What tax changes are expected in 2026?

 In News, State Budget, Tax, Tax cuts, Tax havens and offshores

Portugal’s State Budget for 2026 will introduce a number of changes in taxes approved by parliament and coming into force from January, 2026.

First off, IRC tax has fallen by 1% to 19%. It had already fallen by 1% in 2025 from 21% to 20%.

In the case of SMEs, (Small Mid Caps) tax will be applicable on the first €50,000 at 15%.

Loss-making companies

Companies that post losses will once again escape a penalty of ten percentage points in autonomous IRC taxation for another year, ​according to a proposal to amend PSD and CDS to OE2026 approved in the specialty.

This rule of the IRC code has been temporarily suspended by several State Budget laws since the pandemic, but this year the Government decided not to include it in its proposal. ​

This concerns ​an additional tax that applies to certain expenses or charges of companies, the most relevant being those that cover vehicles used by companies. ​

And there is no way to escape them from the outset, even in cases where the company, due to a loss, has no IRC to pay.

The code determines that autonomous tax rates have risen to 10% for companies posting a tax loss if they are in the first or second year of activity.

IRC in the Madeira Tax Reduced Zone

IRC tax benefits targeted at companies with a licence to operate in the Madeira Offshore Zone (ZFM) has been extended for five years to December 31, 2033.

If the alteration had not been approved, the regime would have ended in 2028.

Therefore, and in accordance with the proposal now approved, ​”the income of entities licensed to operate in the Madeira Free Trade Zone from January 1, 2015 and until December 31, 2026 is taxed under IRC, until December 31, 2033, at the rate of 5%”.

In addition, ​”the partners or shareholders of companies licensed to operate in the Madeira Free Trade Zone, who benefit from this regime, are exempt from IRS or IRC until December 31, 2033″, as is currently the case, on the profits made available to them by these companies, with the exception of those resulting from operations carried out with entities resident or domiciled in tax havens.

SAF-T accounting declaration postponed

The mandatory delivery of the Standard Audit File for Tax (SAF-T) – the electronic reporting format designed to standardise the exchange of accounting and tax data between businesses and tax authorities – has been postponed for another year.

SAF-T Portugal is a key component of the country’s digital tax system, ensuring financial transparency and improving audit efficiency and contains all the accounting and tax information pertaining to a company.
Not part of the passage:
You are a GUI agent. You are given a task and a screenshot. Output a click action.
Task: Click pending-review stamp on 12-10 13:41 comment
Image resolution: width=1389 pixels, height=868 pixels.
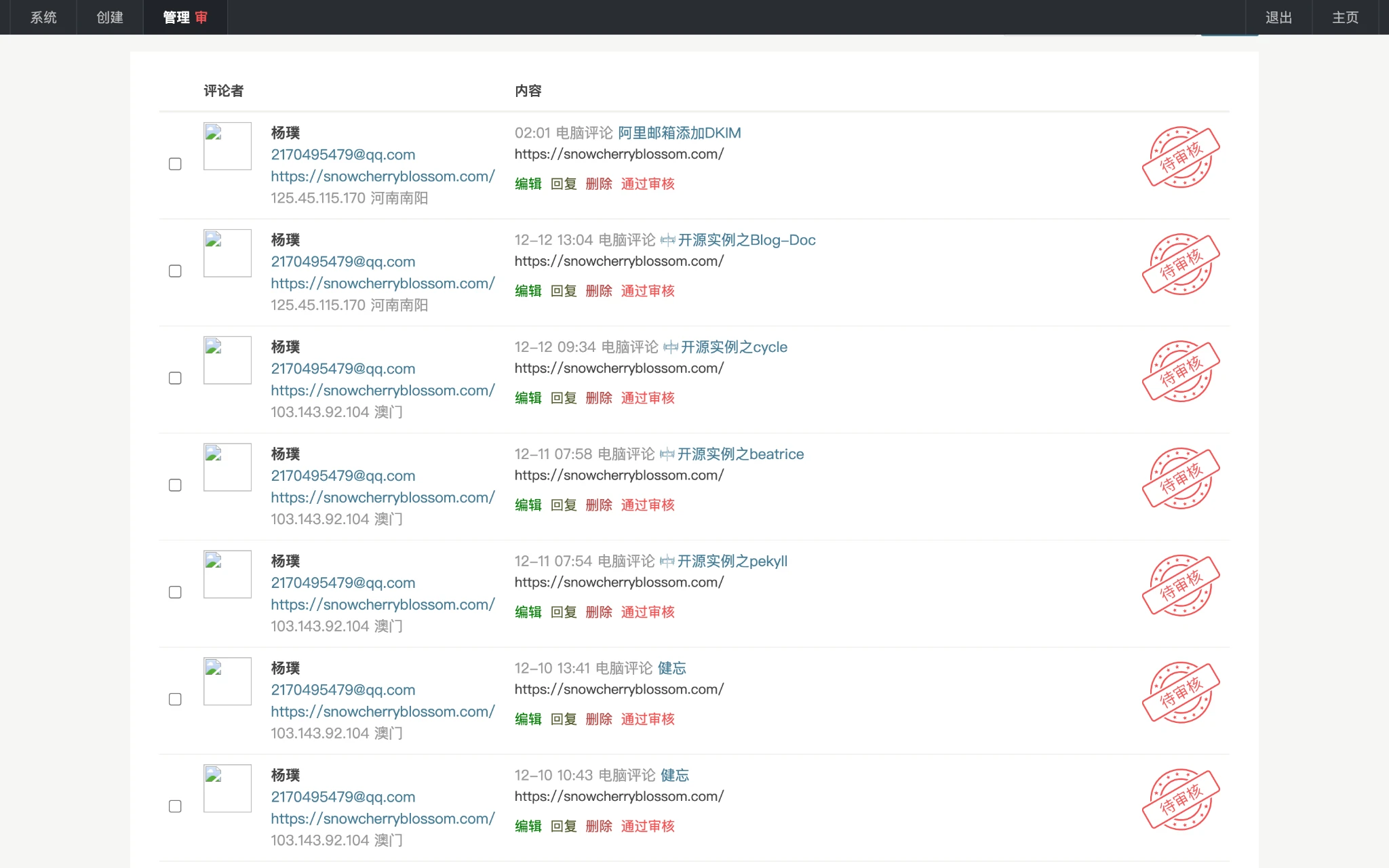[1181, 692]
“The presentation of the SAF-T (PT) file relating to accounting, under the terms defined by Ordinance No. 31/2019, of January 24, is applicable to periods from 2027, to be delivered in 2028 or in subsequent periods,” reads the State Balance Sheet. ​Currently, it was expected that this obligation would begin to be implemented for the periods starting in 2026, with delivery in 2027.

Creation of Groups VAT

From January, a Groups VAT came into force so that economic groups can consolidate tax payables or tax recoverable from the State.

This means that there is a ​consolidation of the balances of VAT payable or recoverable by the members of a group of entities, united by financial, economic and organisational ties.

End of Indirect SIFIDE ​

The government has advanced with changes to SIFIDE, a tax benefit for company research and development.

The direct SIFIDE continues on, but the the indirect (through funds) has been terminated. ​Even so, the government has ​increased the term of use of ​stock ​that exists in the funds from three to five years, but no new entries are allowed from January 1, 2026.